I talebani attaccano un convoglio: 17 morti

Kandahar - Un centinaio di guerriglieri talebani hanno attaccato un convoglio nel sud dell'Afghanistan: 17 morti tra le guardie addette alla sicurezza e gli autisti.Il convoglio trasportava viveri destinati alle truppe del contingente internazionale nella provincia di Kandahar. La notizia dell'attacco è stata data dal responsabile della impresa privata di sicurezza che scortava il convoglio. A suo dire oltre ai 17 morti ci sono 4 guardie disperse. Per ora la polizia afgana non è in grado di confermare l'accaduto.

Quasi 100 morti in due giorni di scontri Almeno 89 persone, inclusi 69 ribelli talebani, sono rimasti uccisi in due giorni di scontri . I ribelli islamici sono rimasti uccisi ieri in scontri con le forze afghane nel sud dopo che le truppe afghane, sostenute dalle forze Nato, hanno sferrato un'offensiva in due aree nel distretto di Girishk della provincia di Helmand. Sono rimasti uccisi anche sette poliziotti, e 19 soldati afghani sono rimasti feriti, ha detto in conferenza stampa il portavoce del ministro della Difesa Zahir Azimi, aggiungendo che le truppe hanno iniziato un'operazione "di pulizia" dopo gli attacchi. "Anche se le nostre truppe non avevano equipaggiamento adeguato come tank e veicoli blindati ma con le armi che avevano ... sono stati in grado di infliggere gravi perdite al nemico in diverse ore di battaglia", ha detto Azimi.
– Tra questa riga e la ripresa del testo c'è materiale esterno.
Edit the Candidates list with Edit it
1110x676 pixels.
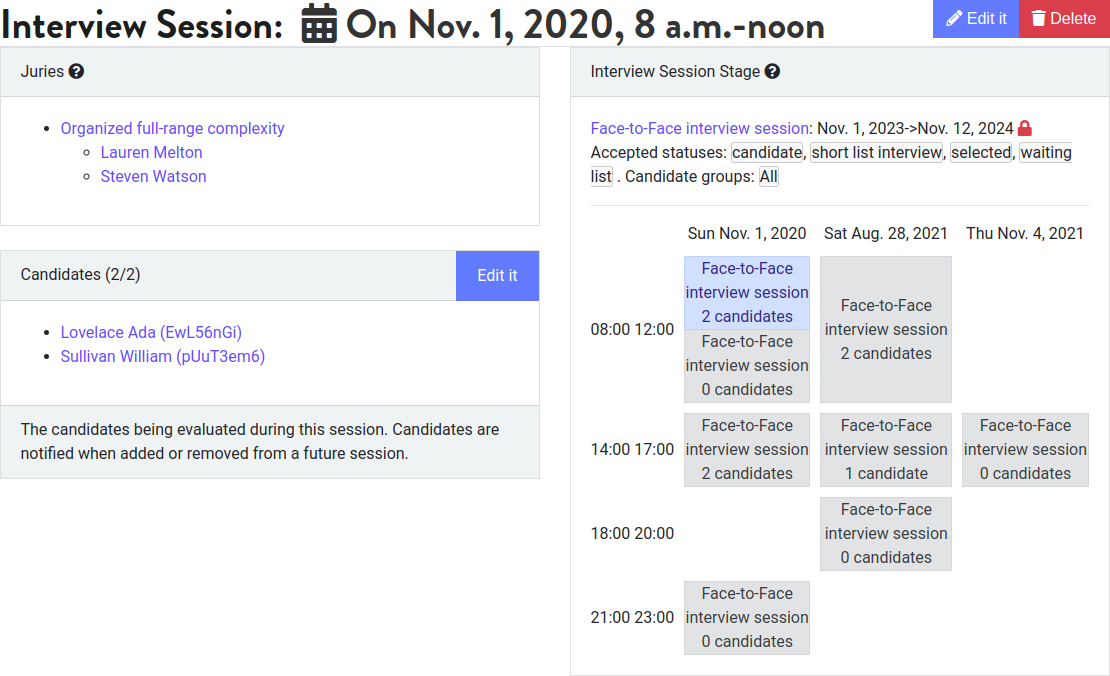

Il portavoce ha detto che i cadaveri di molti ribelli sono ancora sul terreno e che i talebani hanno portato via 10 dei loro compagni. Sono anche stati arrestati 17 guerriglieri. I combattimenti hanno cominciato a intensificarsi in tutto l'Afghanistan dopo l'inverno mentre gli analisti sostengono che il 2007 sarà un anno decisivo per i talebani e per coloro che li stanno combattendo. Lo scorso anno è stato il più sanguinoso da quando i fondamentalisti islamici sono stati cacciati in seguito all'invasione guidata dagli Usa nel 2001. La Nato e le forze armate afghane hanno lanciato la più imponente offensiva mai messa a punto nella zona di Helmand, che mira a colpire i talebani e i signori della droga.